In Kansas City, Kan., the same analysis estimated redlining’s role in keeping lots vacant in a single 1/2 square mile area had cost more than $30 million in tax revenue since 1937.

At a national scale, the costs are even larger. William Darity, a professor of public policy at Duke University, estimates the value of reparations nationally at about $11 trillion. It’s the amount he says would be necessary to close the wealth gap between Black and white Americans. Black Americans with ancestors who were enslaved represent about 12% of the population, but hold less than 2% of the nation’s wealth, he has said.

Darity defines reparations as including three components. First, harm must be acknowledged. Second is redress, where victimized individuals and communities are compensated. The last element is closure, when an agreement is reached and the debt has been paid.

The local initiatives currently receiving attention across the country, while well-intended, don’t constitute reparations, Darity said.

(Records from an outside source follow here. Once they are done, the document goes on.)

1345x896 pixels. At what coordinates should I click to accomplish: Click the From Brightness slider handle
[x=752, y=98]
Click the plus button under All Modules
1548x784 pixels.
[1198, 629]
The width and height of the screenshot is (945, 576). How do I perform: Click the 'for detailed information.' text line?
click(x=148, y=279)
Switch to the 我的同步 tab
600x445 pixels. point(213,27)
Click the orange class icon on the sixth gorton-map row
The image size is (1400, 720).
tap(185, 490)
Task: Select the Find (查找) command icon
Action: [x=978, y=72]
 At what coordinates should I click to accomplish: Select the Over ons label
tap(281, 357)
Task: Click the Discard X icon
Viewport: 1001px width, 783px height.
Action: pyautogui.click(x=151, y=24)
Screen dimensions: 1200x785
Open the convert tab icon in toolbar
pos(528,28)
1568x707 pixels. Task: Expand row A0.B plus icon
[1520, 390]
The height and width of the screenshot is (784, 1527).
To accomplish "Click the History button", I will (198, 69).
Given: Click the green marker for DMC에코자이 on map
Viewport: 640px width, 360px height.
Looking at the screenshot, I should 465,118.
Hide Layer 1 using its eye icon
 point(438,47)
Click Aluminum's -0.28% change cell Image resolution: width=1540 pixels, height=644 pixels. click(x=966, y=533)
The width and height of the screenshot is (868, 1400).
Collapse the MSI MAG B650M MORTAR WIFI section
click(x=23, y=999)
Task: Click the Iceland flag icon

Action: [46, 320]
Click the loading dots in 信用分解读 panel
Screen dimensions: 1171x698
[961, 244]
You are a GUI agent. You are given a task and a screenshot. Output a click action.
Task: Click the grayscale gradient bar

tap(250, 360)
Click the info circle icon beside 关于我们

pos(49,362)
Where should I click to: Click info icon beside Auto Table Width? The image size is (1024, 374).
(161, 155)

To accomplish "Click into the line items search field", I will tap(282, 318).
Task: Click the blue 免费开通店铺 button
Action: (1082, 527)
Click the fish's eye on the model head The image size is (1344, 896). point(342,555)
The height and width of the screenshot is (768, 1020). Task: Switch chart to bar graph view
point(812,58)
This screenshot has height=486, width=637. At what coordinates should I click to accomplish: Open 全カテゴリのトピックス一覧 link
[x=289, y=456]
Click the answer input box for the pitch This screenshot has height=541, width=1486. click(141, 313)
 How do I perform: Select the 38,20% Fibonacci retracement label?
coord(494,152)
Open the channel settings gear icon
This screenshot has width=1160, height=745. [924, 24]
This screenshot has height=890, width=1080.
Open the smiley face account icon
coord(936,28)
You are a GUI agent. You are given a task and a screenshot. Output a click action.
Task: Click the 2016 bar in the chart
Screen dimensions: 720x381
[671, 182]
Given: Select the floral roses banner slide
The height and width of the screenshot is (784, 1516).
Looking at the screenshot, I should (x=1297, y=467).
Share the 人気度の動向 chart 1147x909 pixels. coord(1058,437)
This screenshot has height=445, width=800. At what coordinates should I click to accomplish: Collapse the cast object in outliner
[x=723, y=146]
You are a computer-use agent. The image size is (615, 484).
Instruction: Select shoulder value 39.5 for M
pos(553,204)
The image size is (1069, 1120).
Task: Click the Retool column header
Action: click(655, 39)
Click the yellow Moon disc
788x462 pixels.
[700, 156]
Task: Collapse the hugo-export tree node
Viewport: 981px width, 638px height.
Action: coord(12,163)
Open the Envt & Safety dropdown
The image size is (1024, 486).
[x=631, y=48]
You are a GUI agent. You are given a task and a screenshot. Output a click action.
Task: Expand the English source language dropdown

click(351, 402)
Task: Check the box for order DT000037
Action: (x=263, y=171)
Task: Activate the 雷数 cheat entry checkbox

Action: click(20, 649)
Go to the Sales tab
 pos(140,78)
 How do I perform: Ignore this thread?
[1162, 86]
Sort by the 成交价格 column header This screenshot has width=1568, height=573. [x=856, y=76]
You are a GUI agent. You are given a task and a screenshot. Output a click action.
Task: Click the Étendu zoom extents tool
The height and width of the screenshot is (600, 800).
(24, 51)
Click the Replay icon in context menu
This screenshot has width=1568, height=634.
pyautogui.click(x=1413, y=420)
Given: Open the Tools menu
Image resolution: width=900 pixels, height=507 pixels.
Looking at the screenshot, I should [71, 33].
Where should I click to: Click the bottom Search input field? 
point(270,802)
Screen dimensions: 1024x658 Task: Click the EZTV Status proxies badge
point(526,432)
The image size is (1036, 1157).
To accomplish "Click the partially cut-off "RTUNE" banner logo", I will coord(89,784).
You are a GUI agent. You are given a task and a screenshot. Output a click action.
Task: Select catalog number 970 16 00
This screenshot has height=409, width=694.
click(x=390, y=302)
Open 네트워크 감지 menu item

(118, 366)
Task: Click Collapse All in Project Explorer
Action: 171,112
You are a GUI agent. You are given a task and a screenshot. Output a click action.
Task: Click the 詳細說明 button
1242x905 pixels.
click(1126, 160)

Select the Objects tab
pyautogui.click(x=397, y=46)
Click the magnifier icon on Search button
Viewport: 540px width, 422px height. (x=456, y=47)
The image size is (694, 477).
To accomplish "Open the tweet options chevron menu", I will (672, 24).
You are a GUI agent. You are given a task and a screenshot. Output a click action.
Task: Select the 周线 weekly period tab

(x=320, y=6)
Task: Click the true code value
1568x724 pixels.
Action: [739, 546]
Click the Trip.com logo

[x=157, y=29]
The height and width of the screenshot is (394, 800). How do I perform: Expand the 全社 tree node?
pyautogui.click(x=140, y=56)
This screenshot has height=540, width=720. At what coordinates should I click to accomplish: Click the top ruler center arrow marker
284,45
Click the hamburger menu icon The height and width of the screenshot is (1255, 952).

The federal government should be the culpable party bearing the costs.

“Certainly, if you set as your goal elimination of the racial wealth gap, it’s virtually impossible for localities and state governments to actually engage in reparations proper,” Darity said.

In 2017, spending by state and local governments totaled $3.1 trillion, according to the Urban Institute. They would have to devote the entirety of their budgets for years to approach the $11 trillion Darity says is needed.

“This is absolutely unrealistic,” Darity said. “So people talk about local actions or initiatives as reparations in light of an objective of eliminating the racial wealth gap, then they’re just engaged in mystification.”

The United States and other countries have paid reparations before but not a similar scale. Japanese Americans interned during World War II and their heirs received $20,000 checks at a total cost of about $1.6 billion. Germany has paid victims of the Holocaust about $80 billion, as recently as 2020 to aid survivors during the pandemic.